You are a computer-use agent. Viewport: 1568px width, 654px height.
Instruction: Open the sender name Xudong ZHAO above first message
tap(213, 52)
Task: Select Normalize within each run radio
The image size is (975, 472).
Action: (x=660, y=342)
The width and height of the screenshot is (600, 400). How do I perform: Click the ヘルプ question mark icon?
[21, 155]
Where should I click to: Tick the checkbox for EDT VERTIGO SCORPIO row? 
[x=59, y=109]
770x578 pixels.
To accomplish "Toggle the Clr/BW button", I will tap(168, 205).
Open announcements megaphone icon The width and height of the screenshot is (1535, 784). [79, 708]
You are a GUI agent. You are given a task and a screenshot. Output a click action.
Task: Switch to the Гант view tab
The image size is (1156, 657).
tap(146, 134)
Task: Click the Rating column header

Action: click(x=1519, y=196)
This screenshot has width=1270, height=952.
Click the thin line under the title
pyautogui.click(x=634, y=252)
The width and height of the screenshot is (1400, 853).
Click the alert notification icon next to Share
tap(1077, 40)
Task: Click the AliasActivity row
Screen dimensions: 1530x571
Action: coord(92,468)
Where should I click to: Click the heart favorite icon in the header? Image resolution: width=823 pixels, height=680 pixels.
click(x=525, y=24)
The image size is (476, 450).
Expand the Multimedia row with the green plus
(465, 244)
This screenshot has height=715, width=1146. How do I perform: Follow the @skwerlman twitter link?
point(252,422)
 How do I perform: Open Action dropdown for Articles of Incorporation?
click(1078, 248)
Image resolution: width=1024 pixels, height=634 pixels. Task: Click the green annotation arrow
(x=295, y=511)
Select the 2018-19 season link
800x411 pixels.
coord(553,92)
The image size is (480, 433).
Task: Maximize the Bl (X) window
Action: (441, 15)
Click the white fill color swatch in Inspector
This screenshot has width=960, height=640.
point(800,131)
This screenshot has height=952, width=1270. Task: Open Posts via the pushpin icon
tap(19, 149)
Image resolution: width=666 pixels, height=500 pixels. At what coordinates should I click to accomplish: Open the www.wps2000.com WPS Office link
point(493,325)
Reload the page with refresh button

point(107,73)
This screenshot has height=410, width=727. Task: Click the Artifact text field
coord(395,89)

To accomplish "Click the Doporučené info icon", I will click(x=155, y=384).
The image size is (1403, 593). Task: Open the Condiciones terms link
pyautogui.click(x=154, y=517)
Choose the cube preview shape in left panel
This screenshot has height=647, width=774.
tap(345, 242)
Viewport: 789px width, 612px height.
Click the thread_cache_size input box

» Exercise task
Format every line from the start of the rows up to and including the line with "coord(395,89)" as a Markdown table with the columns Index and Line, leaving out blank lines.

» Solution to the problem
| Index | Line |
|---|---|
| 1 | You are a computer-use agent. Viewport: 1568px width, 654px height. |
| 2 | Instruction: Open the sender name Xudong ZHAO above first message |
| 3 | tap(213, 52) |
| 4 | Task: Select Normalize within each run radio |
| 5 | The image size is (975, 472). |
| 6 | Action: (x=660, y=342) |
| 7 | The width and height of the screenshot is (600, 400). How do I perform: Click the ヘルプ question mark icon? |
| 8 | [21, 155] |
| 9 | Where should I click to: Tick the checkbox for EDT VERTIGO SCORPIO row?  |
| 10 | [x=59, y=109] |
| 11 | 770x578 pixels. |
| 12 | To accomplish "Toggle the Clr/BW button", I will tap(168, 205). |
| 13 | Open announcements megaphone icon The width and height of the screenshot is (1535, 784). [79, 708] |
| 14 | You are a GUI agent. You are given a task and a screenshot. Output a click action. |
| 15 | Task: Switch to the Гант view tab |
| 16 | The image size is (1156, 657). |
| 17 | tap(146, 134) |
| 18 | Task: Click the Rating column header |
| 19 | Action: click(x=1519, y=196) |
| 20 | This screenshot has width=1270, height=952. |
| 21 | Click the thin line under the title |
| 22 | pyautogui.click(x=634, y=252) |
| 23 | The width and height of the screenshot is (1400, 853). |
| 24 | Click the alert notification icon next to Share |
| 25 | tap(1077, 40) |
| 26 | Task: Click the AliasActivity row |
| 27 | Screen dimensions: 1530x571 |
| 28 | Action: coord(92,468) |
| 29 | Where should I click to: Click the heart favorite icon in the header? Image resolution: width=823 pixels, height=680 pixels. |
| 30 | click(x=525, y=24) |
| 31 | The image size is (476, 450). |
| 32 | Expand the Multimedia row with the green plus |
| 33 | (465, 244) |
| 34 | This screenshot has height=715, width=1146. How do I perform: Follow the @skwerlman twitter link? |
| 35 | point(252,422) |
| 36 |  How do I perform: Open Action dropdown for Articles of Incorporation? |
| 37 | click(1078, 248) |
| 38 | Image resolution: width=1024 pixels, height=634 pixels. Task: Click the green annotation arrow |
| 39 | (x=295, y=511) |
| 40 | Select the 2018-19 season link |
| 41 | 800x411 pixels. |
| 42 | coord(553,92) |
| 43 | The image size is (480, 433). |
| 44 | Task: Maximize the Bl (X) window |
| 45 | Action: (441, 15) |
| 46 | Click the white fill color swatch in Inspector |
| 47 | This screenshot has width=960, height=640. |
| 48 | point(800,131) |
| 49 | This screenshot has height=952, width=1270. Task: Open Posts via the pushpin icon |
| 50 | tap(19, 149) |
| 51 | Image resolution: width=666 pixels, height=500 pixels. At what coordinates should I click to accomplish: Open the www.wps2000.com WPS Office link |
| 52 | point(493,325) |
| 53 | Reload the page with refresh button |
| 54 | point(107,73) |
| 55 | This screenshot has height=410, width=727. Task: Click the Artifact text field |
| 56 | coord(395,89) |